Mexican association football coach

José Luis Juan Sánchez Solá (born 31 January 1959), commonly referred to as "Chelís", is a Mexican former football manager and current analyst for ESPN Deportes.

==Managerial career==
===Puebla===
Chelís became the manager of Puebla in 2006, but was sacked twice during his tenure, only to be brought back after the players requested he be reinstated. During his time at Puebla, Chelís gained tremendous popularity in Mexican football, having saved the team from being relegated to the Primera A and being successful with a "small club".

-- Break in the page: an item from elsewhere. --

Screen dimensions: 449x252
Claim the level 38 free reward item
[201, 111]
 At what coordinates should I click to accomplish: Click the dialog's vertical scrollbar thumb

"Chelís" was publicly supported by the players, front office, and the government of the state led by Mario Marín, since they believed he was the main reason why Puebla, after over 15 years, had a competitive team again. Chelís led Puebla during their highly-successful Clausura 2009 campaign rub. After finishing fifth in the general table, the team eliminated Monterrey in the quarter-finals, but was eliminated in the semi-finals by UNAM.

===Estudiantes Tecos===
After a meeting to finalize details, Chelís was introduced on November 14, 2010 as the new coach of Estudiantes Tecos. Coupled with this, he acknowledged offers that he had previously received, particularly mentioning the names of Club Atlas, Irapuato FC, and Tiburones Rojos de Veracruz.

===Chivas USA===
On December 8, 2012 he was appointed Chivas USA manager. On May 29, 2013 he was fired as Chivas USA manager.

===Las Vegas Lights===
On November 13, 2017 he was announced as the first manager of the Las Vegas Lights. On March 15, 2018, he was promoted to Technical Director, while assistant coach Isidro Sánchez was named Head Coach. His tenure was marred by two suspensions totaling twelve games and lighting a cigarette in the stands following a referee sending him off the pitch. He left the team on September 18, 2018.

===Return to Puebla===
In February 2019 it was announced that Chelis would return for the fourth time to Puebla.

==Controversy==
A few days after the playoff match against Club Universidad in 2009, Chelís appeared in a political ad by the Partido Revolucionario Institucional (P.R.I.), the political party of Puebla's governor at the time Mario Marín. This resulted in criticism from some Mexican sports commentators and others who disagreed with sports figures getting involved in political campaigns.

==Personal life==
Chelís is the father of fellow coach Isidro Sánchez.

==Career statistics==
From 2006 to 2007 he coached in Primera A, and in 2007 he promoted the club to the Primera División de México.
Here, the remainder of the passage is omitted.